*Data for this exercise*
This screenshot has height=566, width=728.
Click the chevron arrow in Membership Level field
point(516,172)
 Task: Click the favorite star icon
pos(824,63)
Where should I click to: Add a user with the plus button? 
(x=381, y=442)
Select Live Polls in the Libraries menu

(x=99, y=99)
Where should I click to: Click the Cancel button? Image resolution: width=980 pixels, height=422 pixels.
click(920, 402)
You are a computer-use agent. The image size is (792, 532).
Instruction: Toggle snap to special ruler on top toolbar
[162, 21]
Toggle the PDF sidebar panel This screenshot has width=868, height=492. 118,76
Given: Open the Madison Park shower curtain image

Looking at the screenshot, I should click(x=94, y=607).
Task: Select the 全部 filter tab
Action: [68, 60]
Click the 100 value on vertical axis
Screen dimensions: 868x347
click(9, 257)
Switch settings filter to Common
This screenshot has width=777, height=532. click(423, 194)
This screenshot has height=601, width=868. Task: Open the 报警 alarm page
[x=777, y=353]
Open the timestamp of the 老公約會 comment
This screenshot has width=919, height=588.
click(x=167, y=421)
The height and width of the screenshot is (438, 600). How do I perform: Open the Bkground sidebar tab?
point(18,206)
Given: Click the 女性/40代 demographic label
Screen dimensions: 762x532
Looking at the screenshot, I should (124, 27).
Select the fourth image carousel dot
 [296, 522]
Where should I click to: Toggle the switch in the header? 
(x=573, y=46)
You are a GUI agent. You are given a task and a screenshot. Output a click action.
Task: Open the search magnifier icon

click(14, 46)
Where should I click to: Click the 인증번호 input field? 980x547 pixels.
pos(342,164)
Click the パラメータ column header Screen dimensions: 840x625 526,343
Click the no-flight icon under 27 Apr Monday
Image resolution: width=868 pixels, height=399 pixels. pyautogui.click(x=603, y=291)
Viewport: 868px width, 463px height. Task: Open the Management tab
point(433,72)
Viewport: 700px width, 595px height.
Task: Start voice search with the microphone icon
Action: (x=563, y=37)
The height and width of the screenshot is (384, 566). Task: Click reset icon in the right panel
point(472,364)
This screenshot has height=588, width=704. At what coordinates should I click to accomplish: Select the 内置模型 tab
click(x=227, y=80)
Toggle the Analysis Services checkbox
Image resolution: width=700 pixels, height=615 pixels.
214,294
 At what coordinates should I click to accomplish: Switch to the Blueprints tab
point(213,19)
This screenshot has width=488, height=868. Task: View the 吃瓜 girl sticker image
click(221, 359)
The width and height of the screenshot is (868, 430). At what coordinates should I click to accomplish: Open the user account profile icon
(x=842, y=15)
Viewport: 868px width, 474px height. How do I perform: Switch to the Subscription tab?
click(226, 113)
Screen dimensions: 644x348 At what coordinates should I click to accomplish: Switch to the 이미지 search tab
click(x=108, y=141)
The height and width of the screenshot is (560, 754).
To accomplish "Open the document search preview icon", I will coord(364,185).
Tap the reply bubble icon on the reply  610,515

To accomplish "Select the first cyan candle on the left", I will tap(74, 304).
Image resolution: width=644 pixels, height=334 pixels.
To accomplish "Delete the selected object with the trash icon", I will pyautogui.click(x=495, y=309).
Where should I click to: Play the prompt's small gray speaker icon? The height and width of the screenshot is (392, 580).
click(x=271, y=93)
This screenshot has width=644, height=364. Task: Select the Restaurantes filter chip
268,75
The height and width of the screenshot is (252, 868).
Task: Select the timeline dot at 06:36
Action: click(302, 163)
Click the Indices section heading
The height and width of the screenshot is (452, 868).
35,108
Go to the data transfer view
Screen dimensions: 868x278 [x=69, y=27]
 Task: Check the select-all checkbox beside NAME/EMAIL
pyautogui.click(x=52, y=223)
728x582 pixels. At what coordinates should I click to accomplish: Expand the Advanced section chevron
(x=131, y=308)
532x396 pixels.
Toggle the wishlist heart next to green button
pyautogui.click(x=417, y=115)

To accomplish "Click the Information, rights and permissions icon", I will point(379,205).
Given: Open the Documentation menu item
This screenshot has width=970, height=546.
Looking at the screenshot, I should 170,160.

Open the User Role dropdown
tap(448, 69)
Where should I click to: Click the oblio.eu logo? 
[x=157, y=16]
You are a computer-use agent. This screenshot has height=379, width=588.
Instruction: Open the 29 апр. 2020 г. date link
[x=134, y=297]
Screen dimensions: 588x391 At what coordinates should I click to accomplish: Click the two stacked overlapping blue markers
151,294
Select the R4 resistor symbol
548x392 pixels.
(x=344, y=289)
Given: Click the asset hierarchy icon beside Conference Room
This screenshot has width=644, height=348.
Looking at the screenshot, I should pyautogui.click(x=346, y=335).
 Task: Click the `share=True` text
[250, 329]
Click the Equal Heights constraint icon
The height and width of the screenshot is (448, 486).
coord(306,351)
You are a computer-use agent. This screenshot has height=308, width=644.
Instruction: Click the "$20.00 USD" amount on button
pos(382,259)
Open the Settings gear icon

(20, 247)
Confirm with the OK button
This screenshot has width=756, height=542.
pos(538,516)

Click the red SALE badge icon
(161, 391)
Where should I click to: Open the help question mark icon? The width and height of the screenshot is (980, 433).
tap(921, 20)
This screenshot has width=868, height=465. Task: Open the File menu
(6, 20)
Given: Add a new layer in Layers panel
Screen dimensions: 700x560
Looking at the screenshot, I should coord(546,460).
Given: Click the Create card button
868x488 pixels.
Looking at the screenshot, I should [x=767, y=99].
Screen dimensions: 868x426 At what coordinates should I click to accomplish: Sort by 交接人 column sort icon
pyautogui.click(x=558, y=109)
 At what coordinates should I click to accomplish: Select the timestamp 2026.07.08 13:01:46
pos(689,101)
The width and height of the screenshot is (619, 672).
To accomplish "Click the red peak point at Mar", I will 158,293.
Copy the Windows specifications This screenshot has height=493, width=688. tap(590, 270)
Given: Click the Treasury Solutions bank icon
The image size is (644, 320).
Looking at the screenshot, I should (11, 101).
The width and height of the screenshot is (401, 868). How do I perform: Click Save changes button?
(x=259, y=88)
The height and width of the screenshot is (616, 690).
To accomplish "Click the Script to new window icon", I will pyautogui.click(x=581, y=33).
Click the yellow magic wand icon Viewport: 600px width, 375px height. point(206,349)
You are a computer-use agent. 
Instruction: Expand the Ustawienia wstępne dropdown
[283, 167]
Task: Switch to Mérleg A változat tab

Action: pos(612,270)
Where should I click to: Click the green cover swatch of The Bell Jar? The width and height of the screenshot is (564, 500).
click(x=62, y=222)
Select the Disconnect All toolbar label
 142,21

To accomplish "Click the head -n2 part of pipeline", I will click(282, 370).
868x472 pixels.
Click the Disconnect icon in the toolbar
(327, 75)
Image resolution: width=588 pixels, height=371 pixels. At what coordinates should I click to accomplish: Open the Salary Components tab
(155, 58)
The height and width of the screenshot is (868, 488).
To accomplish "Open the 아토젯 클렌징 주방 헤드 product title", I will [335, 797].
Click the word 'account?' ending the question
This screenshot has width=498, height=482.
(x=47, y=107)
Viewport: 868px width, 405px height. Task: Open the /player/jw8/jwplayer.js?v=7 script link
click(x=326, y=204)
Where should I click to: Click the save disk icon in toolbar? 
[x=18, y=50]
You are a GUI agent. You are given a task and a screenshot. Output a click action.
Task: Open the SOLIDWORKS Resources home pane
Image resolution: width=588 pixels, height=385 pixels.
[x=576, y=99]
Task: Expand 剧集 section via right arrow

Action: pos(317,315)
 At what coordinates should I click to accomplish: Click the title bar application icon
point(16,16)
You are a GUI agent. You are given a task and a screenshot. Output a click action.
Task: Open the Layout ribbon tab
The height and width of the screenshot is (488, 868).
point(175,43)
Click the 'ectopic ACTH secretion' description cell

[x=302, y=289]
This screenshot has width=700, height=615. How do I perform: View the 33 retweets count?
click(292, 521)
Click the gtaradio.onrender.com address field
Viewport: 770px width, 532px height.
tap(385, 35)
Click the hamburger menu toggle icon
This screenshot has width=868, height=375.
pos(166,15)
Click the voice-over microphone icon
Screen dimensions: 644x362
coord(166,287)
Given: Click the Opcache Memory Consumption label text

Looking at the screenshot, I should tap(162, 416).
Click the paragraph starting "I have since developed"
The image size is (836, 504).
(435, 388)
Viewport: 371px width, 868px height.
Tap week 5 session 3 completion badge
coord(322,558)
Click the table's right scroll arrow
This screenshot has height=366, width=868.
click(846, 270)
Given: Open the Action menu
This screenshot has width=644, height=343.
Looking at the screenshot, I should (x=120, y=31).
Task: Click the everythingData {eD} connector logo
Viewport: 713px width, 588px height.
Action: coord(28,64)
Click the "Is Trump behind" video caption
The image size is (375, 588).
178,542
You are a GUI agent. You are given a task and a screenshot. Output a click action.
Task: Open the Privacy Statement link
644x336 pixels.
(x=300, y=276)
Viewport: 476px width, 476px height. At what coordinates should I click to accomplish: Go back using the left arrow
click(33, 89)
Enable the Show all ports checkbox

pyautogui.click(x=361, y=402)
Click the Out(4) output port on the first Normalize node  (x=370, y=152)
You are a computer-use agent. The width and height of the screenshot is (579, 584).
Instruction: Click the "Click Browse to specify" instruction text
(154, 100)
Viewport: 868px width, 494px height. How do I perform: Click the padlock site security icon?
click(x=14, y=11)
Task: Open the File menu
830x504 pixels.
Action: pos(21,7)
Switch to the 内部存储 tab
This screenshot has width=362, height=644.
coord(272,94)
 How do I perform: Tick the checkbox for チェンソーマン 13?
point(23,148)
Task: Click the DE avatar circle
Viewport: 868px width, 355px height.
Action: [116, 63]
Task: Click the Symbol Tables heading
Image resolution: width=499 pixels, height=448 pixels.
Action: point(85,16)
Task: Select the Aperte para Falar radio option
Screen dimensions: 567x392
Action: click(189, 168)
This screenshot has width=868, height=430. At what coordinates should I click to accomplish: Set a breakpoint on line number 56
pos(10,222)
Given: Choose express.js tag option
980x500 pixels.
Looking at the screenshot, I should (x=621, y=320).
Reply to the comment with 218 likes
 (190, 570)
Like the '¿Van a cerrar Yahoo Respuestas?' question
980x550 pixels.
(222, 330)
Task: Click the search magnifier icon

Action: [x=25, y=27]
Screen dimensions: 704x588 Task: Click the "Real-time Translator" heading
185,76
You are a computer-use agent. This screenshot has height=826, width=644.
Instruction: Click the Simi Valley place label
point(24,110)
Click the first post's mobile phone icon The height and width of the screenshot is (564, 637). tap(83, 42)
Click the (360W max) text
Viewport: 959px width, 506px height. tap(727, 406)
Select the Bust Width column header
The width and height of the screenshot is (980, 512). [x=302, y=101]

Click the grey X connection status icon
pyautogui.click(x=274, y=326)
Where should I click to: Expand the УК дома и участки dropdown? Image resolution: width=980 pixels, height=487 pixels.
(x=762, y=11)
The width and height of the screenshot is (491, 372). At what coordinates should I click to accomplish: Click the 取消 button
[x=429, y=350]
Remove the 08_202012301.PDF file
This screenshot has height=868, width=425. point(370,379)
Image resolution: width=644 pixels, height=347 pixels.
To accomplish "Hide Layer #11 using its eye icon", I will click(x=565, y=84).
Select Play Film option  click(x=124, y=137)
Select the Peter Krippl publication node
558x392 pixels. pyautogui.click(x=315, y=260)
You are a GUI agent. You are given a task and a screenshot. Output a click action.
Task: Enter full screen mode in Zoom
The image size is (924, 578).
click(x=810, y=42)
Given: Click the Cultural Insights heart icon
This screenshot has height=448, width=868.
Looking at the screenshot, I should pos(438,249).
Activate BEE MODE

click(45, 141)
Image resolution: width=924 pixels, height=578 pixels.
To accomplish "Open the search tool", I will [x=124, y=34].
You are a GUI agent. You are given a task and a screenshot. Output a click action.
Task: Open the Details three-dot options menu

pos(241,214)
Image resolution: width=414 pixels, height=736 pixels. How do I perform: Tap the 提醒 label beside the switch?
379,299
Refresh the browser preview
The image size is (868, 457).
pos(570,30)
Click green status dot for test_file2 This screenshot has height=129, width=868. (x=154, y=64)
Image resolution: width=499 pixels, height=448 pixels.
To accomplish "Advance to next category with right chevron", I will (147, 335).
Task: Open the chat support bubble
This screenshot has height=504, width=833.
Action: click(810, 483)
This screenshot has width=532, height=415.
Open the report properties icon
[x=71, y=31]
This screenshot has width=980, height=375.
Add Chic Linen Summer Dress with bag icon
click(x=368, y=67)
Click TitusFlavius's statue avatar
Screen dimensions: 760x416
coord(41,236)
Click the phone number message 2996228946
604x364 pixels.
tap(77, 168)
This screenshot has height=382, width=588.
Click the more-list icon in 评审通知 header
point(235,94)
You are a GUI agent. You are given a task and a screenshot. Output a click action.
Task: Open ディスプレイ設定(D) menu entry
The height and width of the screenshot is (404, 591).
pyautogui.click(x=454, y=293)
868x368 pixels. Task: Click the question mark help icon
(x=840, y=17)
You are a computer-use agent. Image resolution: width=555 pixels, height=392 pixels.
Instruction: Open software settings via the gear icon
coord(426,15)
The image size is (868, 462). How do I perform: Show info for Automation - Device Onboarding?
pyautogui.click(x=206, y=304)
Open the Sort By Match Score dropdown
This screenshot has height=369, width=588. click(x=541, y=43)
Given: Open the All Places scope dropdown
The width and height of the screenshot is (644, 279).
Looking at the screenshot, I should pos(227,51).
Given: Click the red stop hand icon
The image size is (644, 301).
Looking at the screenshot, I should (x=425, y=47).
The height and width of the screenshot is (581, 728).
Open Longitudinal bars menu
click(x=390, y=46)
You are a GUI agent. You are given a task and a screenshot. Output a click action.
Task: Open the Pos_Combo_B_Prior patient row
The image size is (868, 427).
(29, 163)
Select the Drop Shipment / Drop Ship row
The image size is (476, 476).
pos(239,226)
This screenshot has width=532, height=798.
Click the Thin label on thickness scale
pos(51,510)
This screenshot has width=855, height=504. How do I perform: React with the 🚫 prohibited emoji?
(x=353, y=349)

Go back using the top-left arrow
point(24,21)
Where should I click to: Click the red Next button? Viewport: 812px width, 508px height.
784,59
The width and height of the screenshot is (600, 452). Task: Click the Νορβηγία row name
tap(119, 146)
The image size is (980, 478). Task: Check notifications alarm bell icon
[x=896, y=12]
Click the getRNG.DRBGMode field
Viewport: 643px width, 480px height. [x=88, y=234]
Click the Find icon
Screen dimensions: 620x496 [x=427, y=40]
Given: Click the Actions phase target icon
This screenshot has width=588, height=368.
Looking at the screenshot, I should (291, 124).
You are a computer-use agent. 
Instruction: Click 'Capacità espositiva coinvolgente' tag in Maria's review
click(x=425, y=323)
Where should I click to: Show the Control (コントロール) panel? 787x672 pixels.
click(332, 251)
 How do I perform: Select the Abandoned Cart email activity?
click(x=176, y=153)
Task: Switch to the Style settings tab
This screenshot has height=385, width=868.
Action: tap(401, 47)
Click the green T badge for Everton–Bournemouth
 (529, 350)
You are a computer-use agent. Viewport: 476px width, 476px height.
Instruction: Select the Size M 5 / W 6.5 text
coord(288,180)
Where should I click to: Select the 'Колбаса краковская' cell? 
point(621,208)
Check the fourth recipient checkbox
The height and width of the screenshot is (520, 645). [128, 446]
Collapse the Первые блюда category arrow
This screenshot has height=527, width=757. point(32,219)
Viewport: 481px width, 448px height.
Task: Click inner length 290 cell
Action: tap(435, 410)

*Work task*
Every line in the records above that contains the word "bubble" should be copied out.

*Task solution*
Tap the reply bubble icon on the reply  610,515
Task: Open the chat support bubble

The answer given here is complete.